I once sat with farmers at a long table during a Bizkaia winter, warming up with a flaming carajillo, trying to keep my wits in the steep, unforgiving drizzle of the Basque country. A grizzled sheepherder listened wordlessly to my proposals for action-research on how farmers practice food sovereignty, a call for the radical democratization of the food system. Suddenly, he slapped his hand on the table; "Stop studying the poor!" he bellowed, "Study the rich!"
His meaning was clear: "We farmers can take care of ourselves if you get the rich off our backs."
These days, everyone is concerned about income inequality and the mega-rich. Presidential candidates, voters across the political spectrum - even Hollywood and corporate billionaires are talking about it.
David Rieff's new book, The Reproach of Hunger: Food, Justice and Money in the Twenty-first Century adds to the conversation by offering a wide-ranging analysis of how the rich define "progress" and why their proposals to end hunger are based more on technological faith than science, and on hubris rather than empathy. This book takes on the heroic assumptions behind the calls for international economic development, and in doing so, skewers the sector's neoliberal champions from academia, science, industry--and big philanthropy.

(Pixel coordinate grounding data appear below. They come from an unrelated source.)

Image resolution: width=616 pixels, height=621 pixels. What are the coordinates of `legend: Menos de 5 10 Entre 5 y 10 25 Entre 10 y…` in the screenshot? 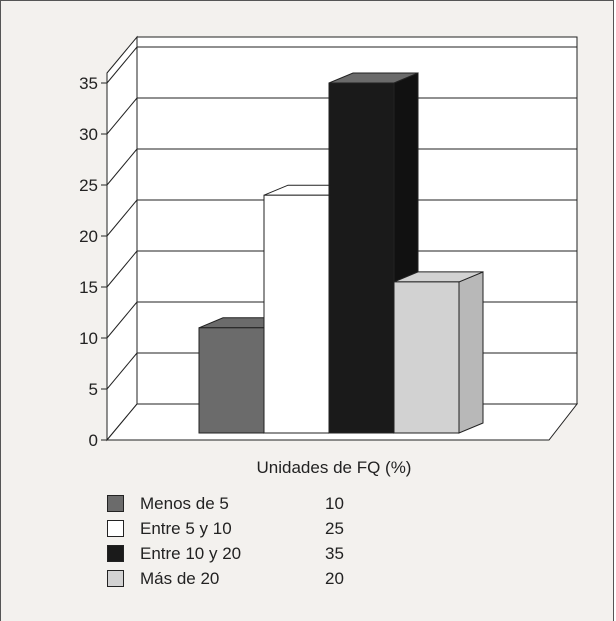 It's located at (226, 541).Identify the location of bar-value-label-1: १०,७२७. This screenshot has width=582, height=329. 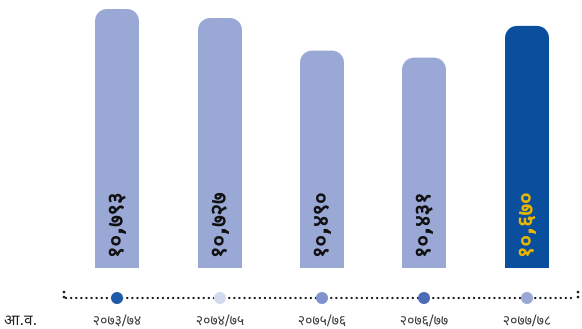
(220, 225).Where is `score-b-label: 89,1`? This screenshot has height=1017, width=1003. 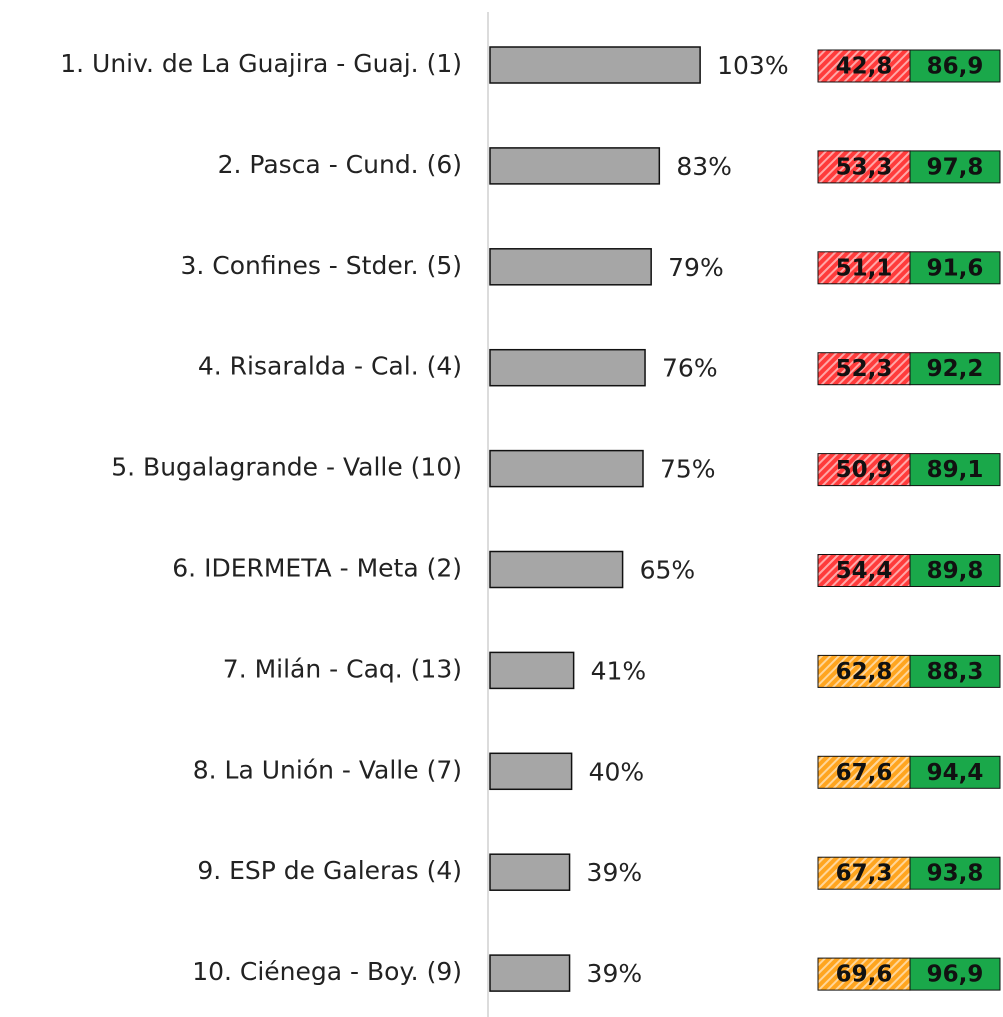
score-b-label: 89,1 is located at coordinates (956, 470).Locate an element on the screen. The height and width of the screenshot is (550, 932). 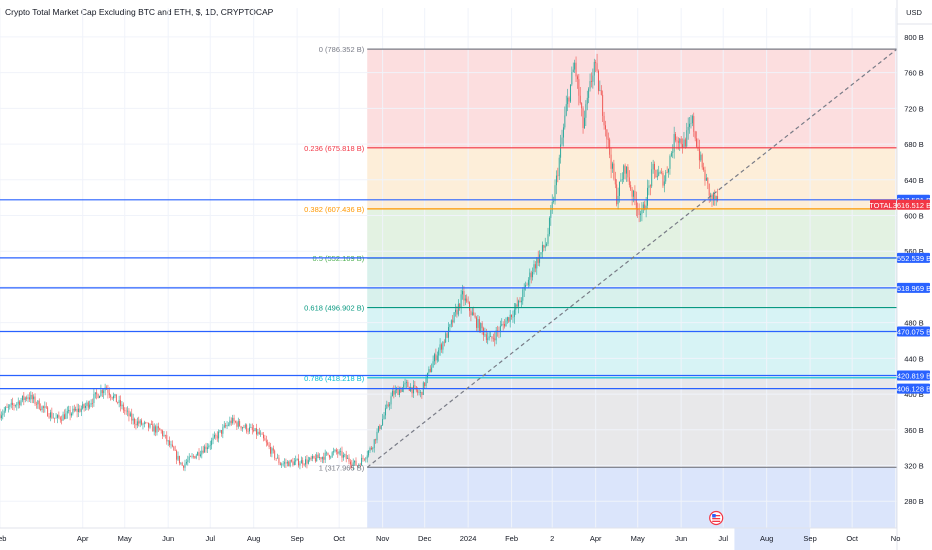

My Basque farmer friends would certainly approve.
The Reproach of Hunger is a "millennial edition" to the many critical tomes about the failings of development--this time framed by climate change, high food prices, economic inequality and the social myopia of the uber-rich. Rieff denounces the idea that we can end hunger by spreading the North's technological bounty to the underdeveloped South. He challenges the premise that things are improving due to technology and development, and asks whether under current conditions ending hunger is even possible.
But Rieff doesn't limit his critique to the development industrial complex. He also takes progressives to task for proposing rights-based alternatives--like food sovereignty--that he considers unfeasible. In a world in which increasing economic inequality is systematically destroying democracy, Rieff is unconvinced that the food system can be transformed without a "radical transformation of the entire global political system." But since he doesn't think global systems change is possible, he doesn't believe that radical proposals are reasonable aspirations.
The Reproach of Hunger dismisses both the shallow optimism of the Right and the blind hope of the Left as denials of reality. In the last paragraph of the book, Rieff says "I wish I had a better answer, but it seems to me the only feasible one is to be found in the strengthening of the state and in the promise and the burden of democratic politics" So now what? Rieff dismisses both neoliberal development and the radical social movements who are challenging our inequitable and unsustainable food system - all while suggesting that the only feasible answer is to strengthen government.
David Rieff, I'd like to invite you to reflect and to dream - in a politically practical way, of course.
Without re-establishing the public sphere pushed for by food sovereignty movements, the state's return will be dominated by the corporate monopolies currently holding our economy hostage. The struggle to reassert the public sphere is taking place at local, regional, and municipal levels in many forms, from food policy councils to land takeovers. Yes - the corporate odds are stacked against us. However, Bill Gates and his technocratic optimism for big development are fundamentally different from the call for food sovereignty. In the first case, optimism is a way of diverting attention from fundamental inequities in a system that condemns most of the world's farmers to abject misery and locks our civilization into a protracted climate disaster. In the second case, food sovereignty is a hopeful utopian vision of those for whom giving up hope is not an option.
Historically, capitalist systems tend to swing between periods of liberalization and reform. Reform is not inevitable, however, and requires powerful social movements to force changes upon the state. The question is not whether we can end hunger in the absence of systems change, but how the food movement might catalyze society to demand the transformational reforms upon which our collective future depends.